# Your instructions
Exactness is required throughout. Return every record once more.

# Supplied material
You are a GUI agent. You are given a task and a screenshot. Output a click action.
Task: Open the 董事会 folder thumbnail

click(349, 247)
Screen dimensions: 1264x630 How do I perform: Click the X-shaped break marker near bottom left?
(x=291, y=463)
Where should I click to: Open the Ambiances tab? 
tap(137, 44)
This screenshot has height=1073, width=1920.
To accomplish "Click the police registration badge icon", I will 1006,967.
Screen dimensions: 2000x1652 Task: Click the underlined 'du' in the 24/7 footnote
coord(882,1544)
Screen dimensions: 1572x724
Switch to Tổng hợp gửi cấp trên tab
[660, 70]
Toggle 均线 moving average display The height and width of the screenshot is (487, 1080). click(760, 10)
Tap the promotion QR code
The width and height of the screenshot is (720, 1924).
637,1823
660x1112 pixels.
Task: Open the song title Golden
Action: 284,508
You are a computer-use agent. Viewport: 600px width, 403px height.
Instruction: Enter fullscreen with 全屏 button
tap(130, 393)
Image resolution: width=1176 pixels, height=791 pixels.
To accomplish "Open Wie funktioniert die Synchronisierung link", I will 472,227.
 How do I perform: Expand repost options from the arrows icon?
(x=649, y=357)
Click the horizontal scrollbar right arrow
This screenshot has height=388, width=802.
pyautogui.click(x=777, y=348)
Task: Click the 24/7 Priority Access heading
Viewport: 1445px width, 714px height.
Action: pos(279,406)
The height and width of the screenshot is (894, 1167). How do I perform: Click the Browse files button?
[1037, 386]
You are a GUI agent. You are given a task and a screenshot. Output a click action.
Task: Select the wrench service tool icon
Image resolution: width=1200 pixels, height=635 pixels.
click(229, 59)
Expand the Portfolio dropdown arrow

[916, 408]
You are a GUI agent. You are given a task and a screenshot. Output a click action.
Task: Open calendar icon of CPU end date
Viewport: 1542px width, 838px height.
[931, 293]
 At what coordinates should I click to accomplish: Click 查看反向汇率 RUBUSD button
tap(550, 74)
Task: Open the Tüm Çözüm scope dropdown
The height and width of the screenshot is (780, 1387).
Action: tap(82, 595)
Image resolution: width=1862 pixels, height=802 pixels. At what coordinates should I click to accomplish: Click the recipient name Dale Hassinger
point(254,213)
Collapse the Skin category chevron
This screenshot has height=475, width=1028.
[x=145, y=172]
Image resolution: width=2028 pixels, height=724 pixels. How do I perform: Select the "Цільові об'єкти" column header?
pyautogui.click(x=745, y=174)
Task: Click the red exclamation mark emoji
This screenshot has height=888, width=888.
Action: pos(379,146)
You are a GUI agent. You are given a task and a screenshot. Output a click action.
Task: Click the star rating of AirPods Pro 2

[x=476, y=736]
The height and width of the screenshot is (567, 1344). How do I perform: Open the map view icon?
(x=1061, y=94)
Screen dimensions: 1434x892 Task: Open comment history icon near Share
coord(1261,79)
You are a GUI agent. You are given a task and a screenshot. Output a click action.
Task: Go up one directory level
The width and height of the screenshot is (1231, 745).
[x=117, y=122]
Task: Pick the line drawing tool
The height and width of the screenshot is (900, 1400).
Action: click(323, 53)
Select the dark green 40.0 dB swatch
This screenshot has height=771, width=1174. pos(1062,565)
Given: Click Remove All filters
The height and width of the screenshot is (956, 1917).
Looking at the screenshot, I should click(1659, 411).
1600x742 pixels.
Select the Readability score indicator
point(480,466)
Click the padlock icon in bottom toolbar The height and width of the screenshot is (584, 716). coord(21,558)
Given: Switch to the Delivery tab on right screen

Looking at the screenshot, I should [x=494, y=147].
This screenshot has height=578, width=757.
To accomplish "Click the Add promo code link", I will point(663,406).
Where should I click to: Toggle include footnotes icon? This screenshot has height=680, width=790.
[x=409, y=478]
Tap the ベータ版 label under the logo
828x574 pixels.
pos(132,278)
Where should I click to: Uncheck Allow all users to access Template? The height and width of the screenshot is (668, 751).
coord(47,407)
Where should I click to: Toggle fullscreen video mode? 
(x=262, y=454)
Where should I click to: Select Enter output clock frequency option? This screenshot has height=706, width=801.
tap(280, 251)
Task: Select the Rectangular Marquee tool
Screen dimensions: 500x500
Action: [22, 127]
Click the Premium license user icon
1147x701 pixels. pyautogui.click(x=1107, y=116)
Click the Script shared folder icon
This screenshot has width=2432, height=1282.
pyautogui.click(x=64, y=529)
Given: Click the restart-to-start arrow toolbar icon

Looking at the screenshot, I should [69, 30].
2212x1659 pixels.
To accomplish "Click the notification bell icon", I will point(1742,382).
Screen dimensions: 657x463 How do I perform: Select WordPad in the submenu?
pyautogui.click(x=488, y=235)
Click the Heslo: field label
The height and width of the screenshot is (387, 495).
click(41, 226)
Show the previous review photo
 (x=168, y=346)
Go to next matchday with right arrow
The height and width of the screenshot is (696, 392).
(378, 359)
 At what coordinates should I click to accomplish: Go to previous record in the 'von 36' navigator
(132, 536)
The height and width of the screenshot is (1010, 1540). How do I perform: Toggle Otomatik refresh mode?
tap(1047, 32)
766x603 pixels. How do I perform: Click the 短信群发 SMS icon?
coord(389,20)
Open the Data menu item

# Expected output
You are a GUI agent. You are given a task and a screenshot. Output a click action.
Task: Open the 董事会 folder thumbnail

click(349, 247)
Screen dimensions: 1264x630 How do I perform: Click the X-shaped break marker near bottom left?
(x=291, y=463)
Where should I click to: Open the Ambiances tab? 
tap(137, 44)
This screenshot has height=1073, width=1920.
To accomplish "Click the police registration badge icon", I will 1006,967.
Screen dimensions: 2000x1652 Task: Click the underlined 'du' in the 24/7 footnote
coord(882,1544)
Screen dimensions: 1572x724
Switch to Tổng hợp gửi cấp trên tab
[660, 70]
Toggle 均线 moving average display The height and width of the screenshot is (487, 1080). click(760, 10)
Tap the promotion QR code
The width and height of the screenshot is (720, 1924).
637,1823
660x1112 pixels.
Task: Open the song title Golden
Action: 284,508
You are a computer-use agent. Viewport: 600px width, 403px height.
Instruction: Enter fullscreen with 全屏 button
tap(130, 393)
Image resolution: width=1176 pixels, height=791 pixels.
To accomplish "Open Wie funktioniert die Synchronisierung link", I will 472,227.
 How do I perform: Expand repost options from the arrows icon?
(x=649, y=357)
Click the horizontal scrollbar right arrow
This screenshot has height=388, width=802.
pyautogui.click(x=777, y=348)
Task: Click the 24/7 Priority Access heading
Viewport: 1445px width, 714px height.
Action: pos(279,406)
The height and width of the screenshot is (894, 1167). How do I perform: Click the Browse files button?
[1037, 386]
You are a GUI agent. You are given a task and a screenshot. Output a click action.
Task: Select the wrench service tool icon
Image resolution: width=1200 pixels, height=635 pixels.
click(229, 59)
Expand the Portfolio dropdown arrow

[916, 408]
You are a GUI agent. You are given a task and a screenshot. Output a click action.
Task: Open calendar icon of CPU end date
Viewport: 1542px width, 838px height.
[931, 293]
 At what coordinates should I click to accomplish: Click 查看反向汇率 RUBUSD button
tap(550, 74)
Task: Open the Tüm Çözüm scope dropdown
The height and width of the screenshot is (780, 1387).
Action: tap(82, 595)
Image resolution: width=1862 pixels, height=802 pixels. At what coordinates should I click to accomplish: Click the recipient name Dale Hassinger
point(254,213)
Collapse the Skin category chevron
This screenshot has height=475, width=1028.
[x=145, y=172]
Image resolution: width=2028 pixels, height=724 pixels. How do I perform: Select the "Цільові об'єкти" column header?
pyautogui.click(x=745, y=174)
Task: Click the red exclamation mark emoji
This screenshot has height=888, width=888.
Action: pos(379,146)
You are a GUI agent. You are given a task and a screenshot. Output a click action.
Task: Click the star rating of AirPods Pro 2

[x=476, y=736]
The height and width of the screenshot is (567, 1344). How do I perform: Open the map view icon?
(x=1061, y=94)
Screen dimensions: 1434x892 Task: Open comment history icon near Share
coord(1261,79)
You are a GUI agent. You are given a task and a screenshot. Output a click action.
Task: Go up one directory level
The width and height of the screenshot is (1231, 745).
[x=117, y=122]
Task: Pick the line drawing tool
The height and width of the screenshot is (900, 1400).
Action: click(323, 53)
Select the dark green 40.0 dB swatch
This screenshot has height=771, width=1174. pos(1062,565)
Given: Click Remove All filters
The height and width of the screenshot is (956, 1917).
Looking at the screenshot, I should click(1659, 411).
1600x742 pixels.
Select the Readability score indicator
point(480,466)
Click the padlock icon in bottom toolbar The height and width of the screenshot is (584, 716). coord(21,558)
Given: Switch to the Delivery tab on right screen

Looking at the screenshot, I should [x=494, y=147].
This screenshot has height=578, width=757.
To accomplish "Click the Add promo code link", I will point(663,406).
Where should I click to: Toggle include footnotes icon? This screenshot has height=680, width=790.
[x=409, y=478]
Tap the ベータ版 label under the logo
828x574 pixels.
pos(132,278)
Where should I click to: Uncheck Allow all users to access Template? The height and width of the screenshot is (668, 751).
coord(47,407)
Where should I click to: Toggle fullscreen video mode? 
(x=262, y=454)
Where should I click to: Select Enter output clock frequency option? This screenshot has height=706, width=801.
tap(280, 251)
Task: Select the Rectangular Marquee tool
Screen dimensions: 500x500
Action: [22, 127]
Click the Premium license user icon
1147x701 pixels. pyautogui.click(x=1107, y=116)
Click the Script shared folder icon
This screenshot has width=2432, height=1282.
pyautogui.click(x=64, y=529)
Given: Click the restart-to-start arrow toolbar icon

Looking at the screenshot, I should [69, 30].
2212x1659 pixels.
To accomplish "Click the notification bell icon", I will point(1742,382).
Screen dimensions: 657x463 How do I perform: Select WordPad in the submenu?
pyautogui.click(x=488, y=235)
Click the Heslo: field label
The height and width of the screenshot is (387, 495).
click(41, 226)
Show the previous review photo
 (x=168, y=346)
Go to next matchday with right arrow
The height and width of the screenshot is (696, 392).
(378, 359)
 At what coordinates should I click to accomplish: Go to previous record in the 'von 36' navigator
(132, 536)
The height and width of the screenshot is (1010, 1540). How do I perform: Toggle Otomatik refresh mode?
tap(1047, 32)
766x603 pixels. How do I perform: Click the 短信群发 SMS icon?
coord(389,20)
Open the Data menu item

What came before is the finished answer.